No evidence of ‘decisive’ move up in wages

Federal Reserve Chairman Jerome Powell said Thursday that there are no “decisive” signs of wage inflation yet.

Speaking in testimony before the Senate Banking Committee, the central bank head also said more gains can come in the labor market without causing harmful levels of inflation.

The remarks are significant in that during Powell’s remarks two days ago before the House Financial Services Committee were interpreted as being more concerned about inflation, leading the Fed to a more aggressive path in interest rate hikes.

“We don’t see any strong evidence yet of a decisive move up in wages. We see wages by a couple of measures trending up a little bit, but most of them continuing to grow at two and a half percent,” he said. “Nothing is suggesting to me that wage inflation is at a point of accelerating. I would expect that some continued strengthening in the labor market can take place without causing inflation.”

Powell added that he expects to see wage inflation soon.

However, his predecessor, Janet Yellen, often said the same thing, and the Fed has been flummoxed by low inflation and particularly little wage pressures. The January nonfarm payrolls report showed average hourly earnings accelerating by 2.9 percent, but the central bank rarely moves its position based on a single month’s data.

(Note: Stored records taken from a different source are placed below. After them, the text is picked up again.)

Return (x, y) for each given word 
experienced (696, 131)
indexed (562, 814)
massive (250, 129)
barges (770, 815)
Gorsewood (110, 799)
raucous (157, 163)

Powell said the Fed expects to continue to hiking rates gradually as it looks to keep economic growth in check while not thwarting the recovery.

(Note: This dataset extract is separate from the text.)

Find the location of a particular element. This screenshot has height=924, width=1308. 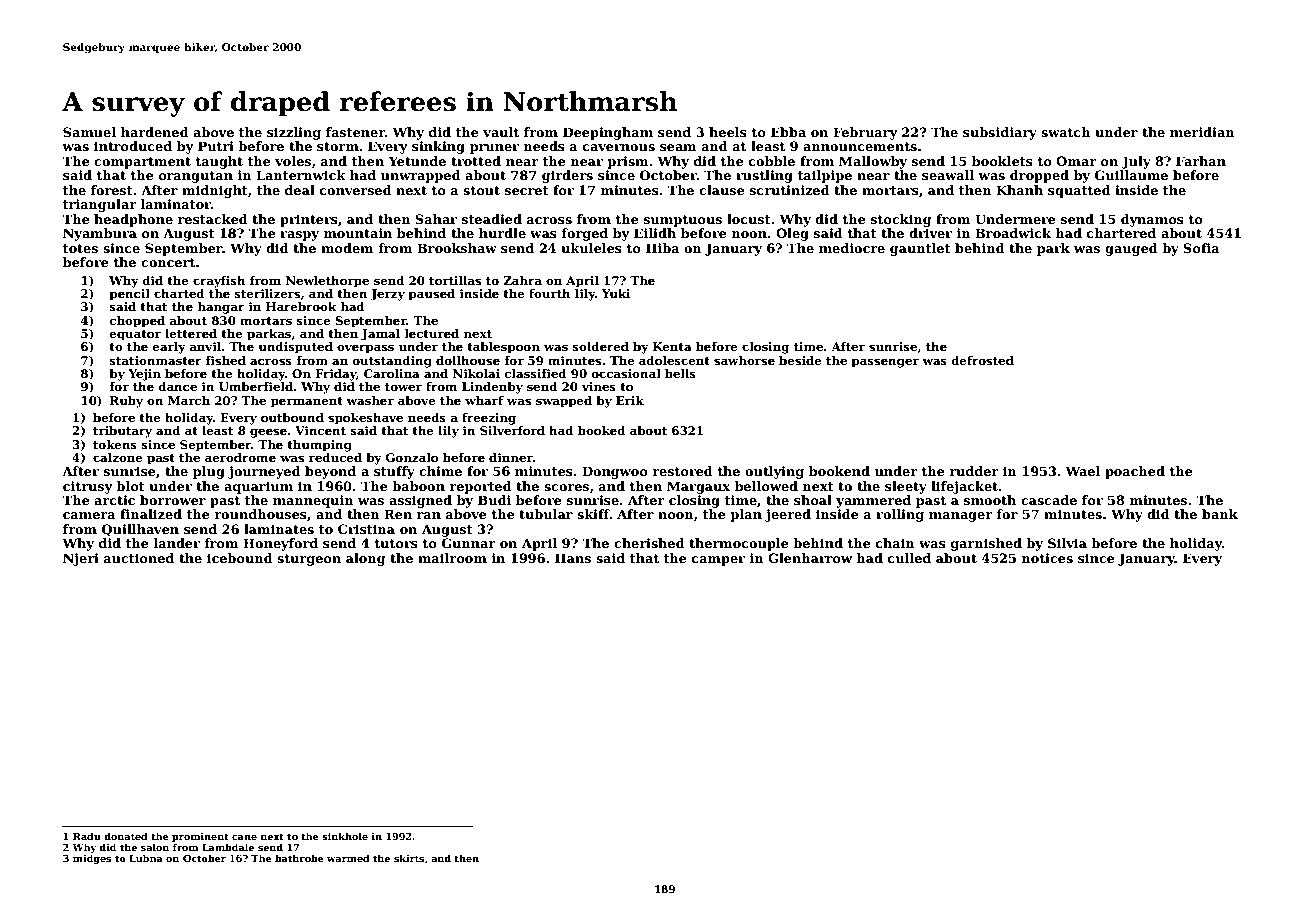

skirts is located at coordinates (409, 858).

“By continuing to gradually raise interest rates over time, we’re trying to balance those two things and achieve inflation moving to target but also make sure the economy doesn’t overheat,” he said. “There’s no evidence that the economy is currently overheating. But that’s really the path that we’ve been on. My expectation is that that will continue to be the appropriate path as long as the economy continues to perform this way.”

Powell faces questioning about why the Fed is going ahead with rate hikes with inflation continuing to undershoot the central bank’s target.

“At this point, we have 4.1 percent unemployment. The things we don’t want to have happen is to get behind the curve, have inflation move up and have to raise rates too quickly and cause a recession,” Powell said.